Some of the bills that come out of the Oklahoma legislature leave you scratching your head of why they were submitted when you realize that OK legislators are paid almost $40,000 a year, get medical care like a full time state employee, and are only in session from early February to late May. We hear about how they are studying issues the rest of the time. They are also encouraged to submit eight bills a year. Note: The state constitution limits the Legislature to meeting 160 legislative days during each biennium. In addition, the Legislature may not meet in regular session after the last Friday in May of each year
Let's compare Oklahoma Legislature to the Texas Legislature since they are our neighbor to the south. First of all the Texas legislature meets every other year and does a two year budget while the Oklahoma legislature meets every year and has trouble doing a one year budget. Both can be called back in session by the Governor. Oklahoma with a population of 3,751,351 has 101 House/48 Senate members of the Legislature. Texas with a population of 25.1 million has 150 House/31Senate members. Sitting here scratching my head on what Oklahoma needs so many members of the Legislature versus Texas and why can't our legislature pass a two-year budget and meet every other year. Most likely because the members of the Oklahoma legislature wouldn't be paid almost $40,000 plus per diem (cost of travel and housing) when in session.
Before anyone blames Republicans, the numbers of Representatives/Senators and their pay came at the hands of the Democrats who held full control of the House for all but a short time until 2004. Now Republicans control both houses in Oklahoma in fairly big numbers like the Democrats used to before this state became Republican. The healthcare is from Republicans and they have done nothing to make a small legislature or do a two-year budget.
What sounded like a good idea to cut our state income tax here in Oklahoma, doesn't sound so good when you look at the details. How could we expect the legislature to cut government? (sarcasm)
How Cuts to State Taxes Could Hit Voters in the Wallet
Posted 2:15PM 04/27/12
Nobody likes to give money to the government, and with bank accounts across the country still smarting from tax season, it seems like a great time to take aim at the tax structure. At least, that appears to be the case in several states that are currently weighing plans to phase out state income tax.
Proponents claim that these proposals will help ease the tax burden on working families but won't translate into significant cuts in services. However, the aftermath of similar policies in other states suggests that the current push to slash taxes may carry a very high price for some of the country's poorest citizens.
Cutting One Revenue Stream ... And Opening Another
In Oklahoma, one state that is currently considering ways to cut its tax burden, the legislature has already passed four separate proposals that call for a total phaseout of the state income tax system. But while the state's politicians agree that taxes need to be abolished, they've had a much harder time deciding on ways to replace the revenue stream. The most popular route is cutting out loopholes in the state tax code, but heavy lobbying from special-interest groups -- particularly senior citizens, retirees and veterans -- have made it clear that closing many of the biggest tax breaks is a non-starter. Not surprisingly, these three groups are also among the strongest voting blocs.

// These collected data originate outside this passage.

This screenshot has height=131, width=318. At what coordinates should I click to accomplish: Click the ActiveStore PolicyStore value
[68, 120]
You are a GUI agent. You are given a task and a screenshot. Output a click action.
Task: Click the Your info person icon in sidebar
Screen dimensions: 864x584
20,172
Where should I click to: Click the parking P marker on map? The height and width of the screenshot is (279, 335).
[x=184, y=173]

Oklahoma's legislators are gambling that cuts in the state income tax will lead to massive increases in economic growth, as companies would presumably choose to relocate to the state in order to take advantage of tax breaks. With that in mind, a few of the proposals outline plans to phase-in tax cuts slowly, contingent on their success in building up business. For example, House Bill 1571 calls for a 0.25% drop in the tax rate for every 5% of growth in state revenue.
Cutting Taxes ... But Not Services
Tax-slashing proponents have justified their plans with a populist appeal: Most claim that the state's "core services" won't be cut, and that the proposals will give extra money to working families. But even some advocates admit that the tax plans will come with a cost. Sen. Clark Jolley, the author of one plan, notes that his bill is not "revenue neutral": "Let's be very clear. Oklahoma will have less money to operate if this goes into effect." The Republican lawmaker's opponents, in turn, have argued that the lowered revenue stream will translate into cuts in health, education and transportation spending -- programs that directly benefit many of the state's poorer citizens.
But even if services aren't cut, there's a good chance that slashing the state income tax will push a larger share of Oklahoma's revenue burden onto the backs of its poorest workers. In a recent study, the Corporation for Enterprise Development compared the percentage of income that the poorest 20% and richest 1% pay in state income taxes. The nine states that don't impose income taxes -- Alaska, Florida, Nevada, New Hampshire, South Dakota, Tennessee, Texas, Washington and Wyoming -- topped the list when it came to soaking the poor.